Am Mittag ging ich in den Neujahrstag hinein, am Straßenrand sah ich Böllermüll und Stiefmütterchen, die in der Januar-Wärme nichts zu befürchten schienen. Seit einem Vierteljahrhundert spaziere ich durch die Straßen mit dem Ziel, unterwegs genügend Abfall für eine Kolumne aufzulesen. Bei dieser fragwürdigen Tätigkeit mache ich mir öfter mal Sorgen um meine Psyche. Meine Art des Spazierengehens endet so gut wie nie entspannt, weil ich ständig nach Dingen Ausschau halte, die sich verwerten und zurechtbiegen lassen. Wissenschaftlich betrachtet, bewege ich mich womöglich nahe am Krankheitsbild der gelockerten Assoziationen, auch assoziative Lockerung genannt. Diese Begriffe beschreiben Denkstörungen, beispielsweise absonderliche Gedankensprünge.
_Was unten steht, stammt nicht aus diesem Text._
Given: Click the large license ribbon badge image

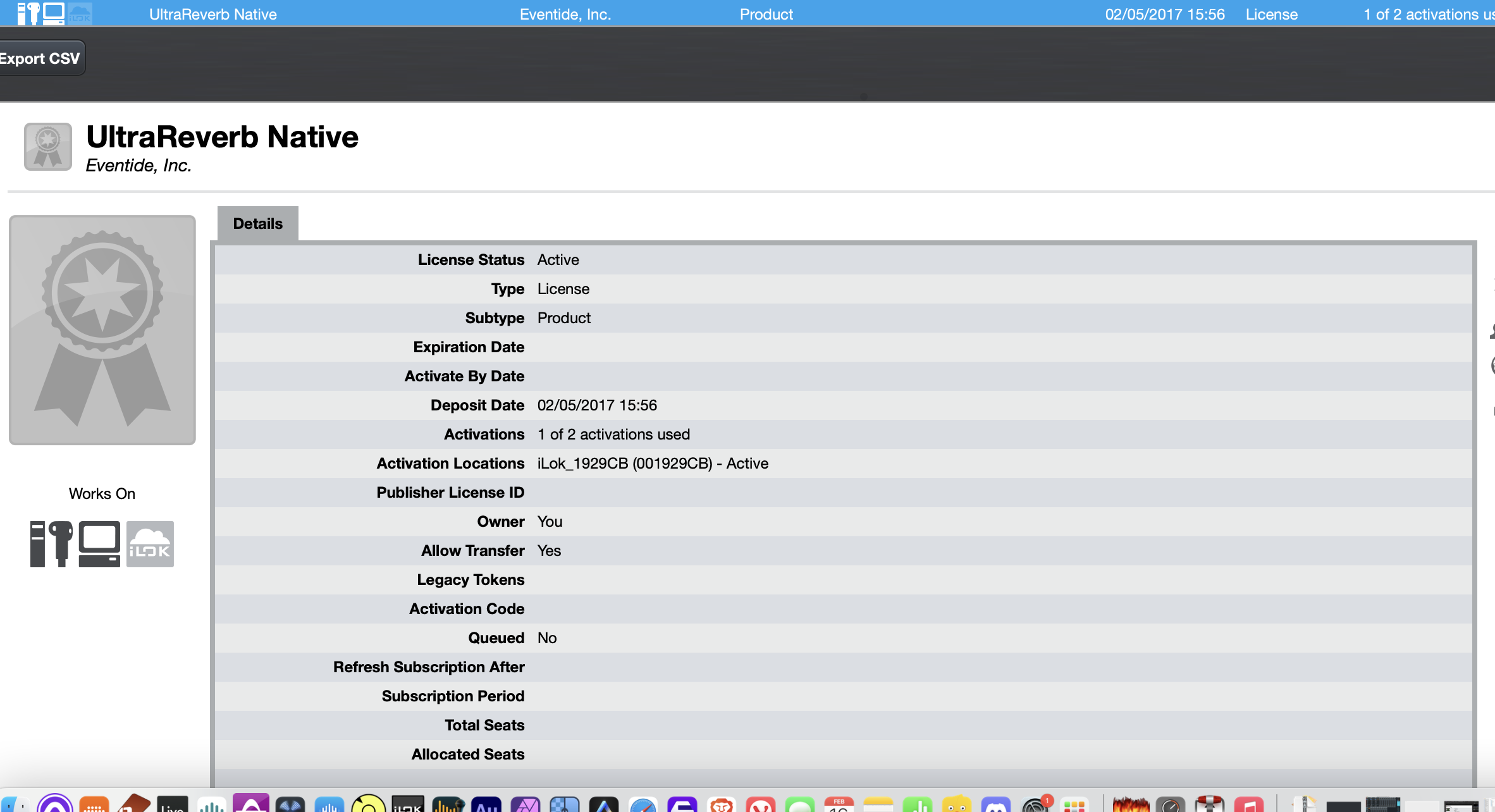Looking at the screenshot, I should 102,330.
Bei lauwarmem Wetter nahm ich Kurs auf den Osten, und weil ich Hunger hatte und in der Hackstraße war, bekam ich Appetit auf Burger, obwohl ich selten Burger esse. Tatsächlich ist die Hackstraße Herrn Friedrich Hack gewidmet; er war einst Professor für Nationalökonomie in Tübingen und von 1872 bis 1892 Oberbürgermeister von Stuttgart. Aber Hackstraße ohne Friedrich klingt nun mal nach Hack.
Ich landete dann nicht in einer Klops-Bude, sondern in einem indischen Lokal mit betörendem Bollywood-Ambiente samt buntem Weihnachtsbaum. Zuvor hatte ich in der Nachbarschaft einen Einkaufsladen namens Aryana bewundert, der neben afrikanischen, arabischen, indischen und pakistanischen sogar deutsche Spezialitäten feilbietet. Weltläufiger geht's nicht.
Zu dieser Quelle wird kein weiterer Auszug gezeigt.